Considering the theme of my blog, I certainly don't need to point out I am not some old fogey who hates change. The Internet improved my life both as a writer and a reader. It has provided me with opportunities, like editing for literary journals, that I could otherwise never have dreamed of. On a less personal note, I've also mentioned many times how I believe the Internet saved short fiction and poetry, both of which had lost ground to popular novels.
But Digital Nation isn't just about laptops. It's about laptops and Blackberries, cellphones and iPhones, texting, IMing, watching videos, playing games, Facebooking, Twittering, and more––all at the same time. It's about professors competing with whatever else students can have up on their laptop screens––that the profs can't see––and Tweet time competing with homework time. It's about being in constant contact and entertainment mode every waking hour and waking hours extending into sleep hours in order to keep up with it. It's about being on call 24/7.
Many of us who did not grow up with these constant distractions have convinced ourselves there is nothing wrong with learning this way. Inherent in this thinking is the assumption kids are learning, and maybe they are, though the studies I mentioned at the outset say differently. Maybe the study was biased in some way or the yardstick isn't appropriate. Still, there are two types of learning. There is learning facts that can be regurgitated on a test and there is learning to think and problem solve. These latter require the ability to stay with a subject for an extended period and being able to link thoughts together to form a logical conclusion. That's what we're losing in this digital age, and not just among kids, but among many middle-aged individuals who have bought into the digital barrage as well.

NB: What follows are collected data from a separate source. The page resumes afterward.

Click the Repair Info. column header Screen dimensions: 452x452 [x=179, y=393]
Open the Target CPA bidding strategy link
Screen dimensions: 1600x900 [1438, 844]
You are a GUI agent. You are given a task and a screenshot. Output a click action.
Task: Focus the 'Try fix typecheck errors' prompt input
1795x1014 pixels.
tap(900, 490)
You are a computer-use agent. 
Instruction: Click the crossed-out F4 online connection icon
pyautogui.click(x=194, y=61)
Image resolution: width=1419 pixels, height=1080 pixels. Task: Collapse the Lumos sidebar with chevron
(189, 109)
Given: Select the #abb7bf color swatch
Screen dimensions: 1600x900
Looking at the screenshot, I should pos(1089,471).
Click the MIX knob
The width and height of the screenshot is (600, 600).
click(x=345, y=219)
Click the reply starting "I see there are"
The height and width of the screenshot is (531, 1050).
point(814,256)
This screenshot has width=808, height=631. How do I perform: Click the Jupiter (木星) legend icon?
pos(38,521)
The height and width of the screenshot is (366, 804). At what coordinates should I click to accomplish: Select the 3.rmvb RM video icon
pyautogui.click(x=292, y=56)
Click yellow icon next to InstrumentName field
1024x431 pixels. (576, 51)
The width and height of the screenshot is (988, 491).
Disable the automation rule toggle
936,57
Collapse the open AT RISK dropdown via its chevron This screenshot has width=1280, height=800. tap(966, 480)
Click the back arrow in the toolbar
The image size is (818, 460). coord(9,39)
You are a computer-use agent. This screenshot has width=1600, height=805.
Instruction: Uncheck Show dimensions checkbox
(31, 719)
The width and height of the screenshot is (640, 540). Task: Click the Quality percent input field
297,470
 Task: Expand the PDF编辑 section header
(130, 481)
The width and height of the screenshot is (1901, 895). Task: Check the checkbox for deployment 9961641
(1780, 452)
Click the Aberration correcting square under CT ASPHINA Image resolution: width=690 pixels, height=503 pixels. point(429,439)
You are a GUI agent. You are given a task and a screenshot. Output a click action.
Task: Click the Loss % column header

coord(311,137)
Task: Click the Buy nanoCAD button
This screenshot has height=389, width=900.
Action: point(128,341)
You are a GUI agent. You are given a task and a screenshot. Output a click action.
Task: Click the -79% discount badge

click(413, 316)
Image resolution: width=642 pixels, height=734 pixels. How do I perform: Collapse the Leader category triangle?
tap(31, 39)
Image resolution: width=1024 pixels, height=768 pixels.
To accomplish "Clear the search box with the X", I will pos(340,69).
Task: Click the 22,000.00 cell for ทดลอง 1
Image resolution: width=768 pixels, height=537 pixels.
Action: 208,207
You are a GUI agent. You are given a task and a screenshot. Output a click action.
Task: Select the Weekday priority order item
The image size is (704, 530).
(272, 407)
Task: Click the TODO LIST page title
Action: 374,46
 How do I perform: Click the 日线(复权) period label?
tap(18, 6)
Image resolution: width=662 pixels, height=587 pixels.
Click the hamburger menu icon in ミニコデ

Reading doesn't have to be in print, but reading book length works of fiction or nonfiction trains our minds to move slowly and stick with a project to its finish. The ability to concentrate separates older children from younger; adults from teens. It's the reason why adults, generally, tend to act less impulsively than kids. Reading the original piece also teaches us to go deeper into issues and form our own opinions. Cliff notes, on the other hand, tell us what the story is about and how we are supposed to interpret it.
Extremely well written paragraphs or 140 character Tweets are great, but I have yet to see a truly complicated and nuanced matter that can be expressed without stringing paragraphs together. Seeing a problem as fragmented pieces will not help solve it. Indeed, it can add to he confusion and overwhelm.
I'm not sure I have an answer to this. Can you turn back the clock? Probably not, but I wonder if, at some point, these kids might reach the breaking point. My generation––Boomers––lived by the TV schedule growing up. Yet many of us started turning off the TVs when we got older. Maybe our kids will start turning off their phones at dinner time or lift their eyes from the screen to notice the sunrise one morning and be transformed.
As for me, I'm sticking with the land line and cell use only for emergencies. I keep the buds out of my ears when I go for my morning walk. At night I read a book.